O'Donnell started at Cybereason in June following nearly three years as senior director of cybersecurity solutions sales at platform security giant Palo Alto Networks. O'Donnell said he's built strong relationships with channel partners and customers from his 32 years in the industry,] and is knowledgeable across a wide range of security products.

Health-care executives are particularly skittish about building and running their own security program and are more likely to look to third parties to provide security services, O'Donnell said. As a result, O'Donnell said the health-care industry's interest in cybersecurity goes beyond just products to encompass services as well.

The specialty health-care channel would add to relationships that current Cybereason resellers or MSSPs already have with health-care organizations, O'Donnell said. The specialty players, though, benefit from their existing relationships with health-care executives thanks to already being part of the health-care system's daily operations and ecosystem, according to O'Donnell.

"They're already the trusted adviser in some capacity," O'Donnell said.

A technical integration with Cybereason would help specialty health-care partners differentiate themselves from competitors, according to O'Donnell. The API integration is relatively straightforward, O'Donnell said, but figuring out the most effective messaging, use cases, and outcomes to present to health-care organizations will be more challenging.

O'Donnell has grown Cybereason's Americas channel unit from three to 13 individuals over the past four months and said the company's new hires are skilled in going through, negotiating and discussing the business use case around Cybereason's offering with vendors and hospitals. The company plans to distill the benefits it can provide around patient safety and security into a technical offering, he said.
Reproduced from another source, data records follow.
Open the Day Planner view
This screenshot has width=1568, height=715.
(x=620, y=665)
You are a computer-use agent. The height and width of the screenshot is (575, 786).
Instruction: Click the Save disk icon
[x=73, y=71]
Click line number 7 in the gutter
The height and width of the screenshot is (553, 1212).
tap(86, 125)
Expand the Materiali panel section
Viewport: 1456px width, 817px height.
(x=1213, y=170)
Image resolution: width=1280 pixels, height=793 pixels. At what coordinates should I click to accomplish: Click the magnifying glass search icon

Existing Cybereason reseller and MSSP partners, meanwhile, will benefit from now having access to partner success managers who are laser-focused on improving the experience, O'Donnell said. Specifically, he said partners benefit from the intellectual property contained with company runbooks on managed defense and response (MDR) and running a Security Operations Center.
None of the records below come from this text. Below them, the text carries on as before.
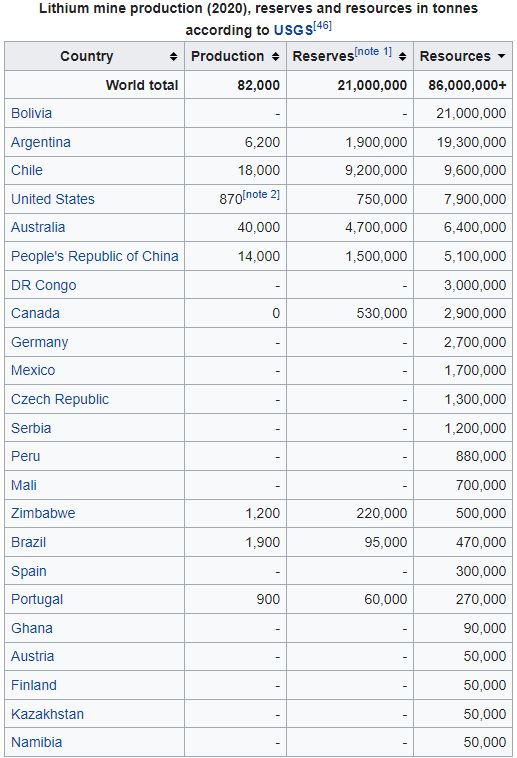Open the Argentina country link
The width and height of the screenshot is (517, 758).
pyautogui.click(x=41, y=142)
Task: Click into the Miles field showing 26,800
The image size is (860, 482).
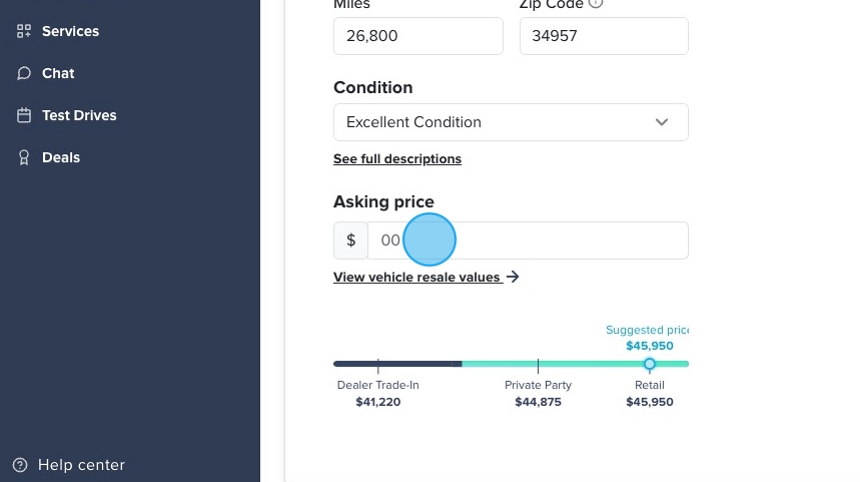Action: 418,36
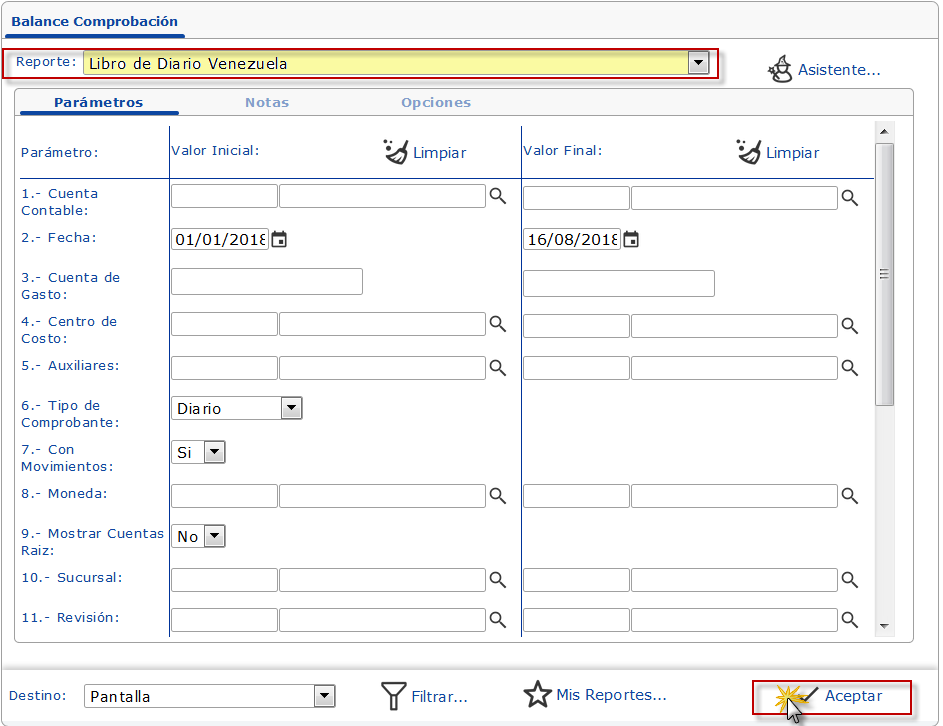
Task: Click magnifier for final Sucursal value
Action: click(x=849, y=579)

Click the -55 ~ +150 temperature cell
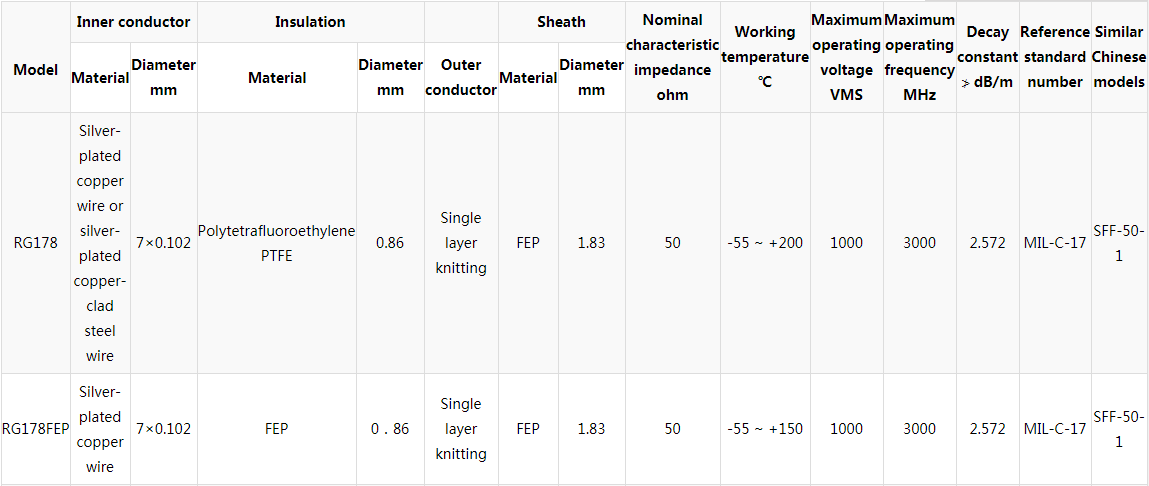pos(765,429)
WWT formalized a relationship with Cybereason roughly five months ago after being impressed with the company's ability to take a complex process and put a nice front end on it so that it can be used by tech generalists, according to Matthew Berry, global principal solutions architect.

The Maryland Heights, Mo.-based company, No. 8 on the 2019 CRN Solution Provider 500, historically worked with network security OEMs, but over the past two years has branched out into other security competencies, Berry said. WWT customers have sought tools that provide robust detection and response capabilities without requiring lots of in-house security expertise or funding, Berry said.
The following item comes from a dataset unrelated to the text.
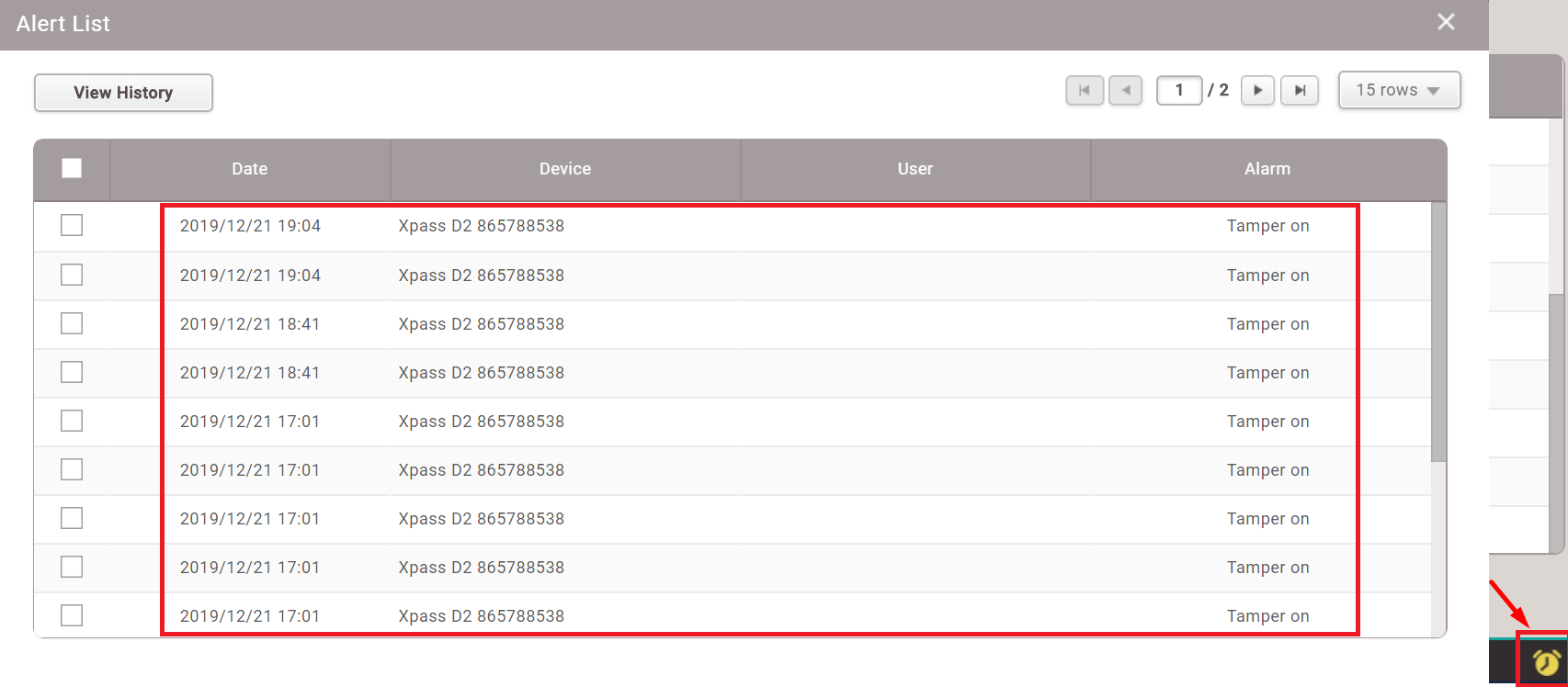The width and height of the screenshot is (1568, 687).
Task: Go to the previous alerts page
Action: (x=1125, y=90)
WWT had a good rapport with O'Donnell from his time at Palo Alto Networks, and Berry said O'Donnell's arrival at Cybereason coupled with its embrace of a channel-only model made this the right time to strike up a relationship. Berry praised O'Donnell's experience working with large channel partners and end customers, and said he understands what's needed to bring value in the upper enterprise.

"They have some really good programs and ideas about how to partner with us," Berry said. "I feel great about Joe [O'Donnell] being at the helm of this."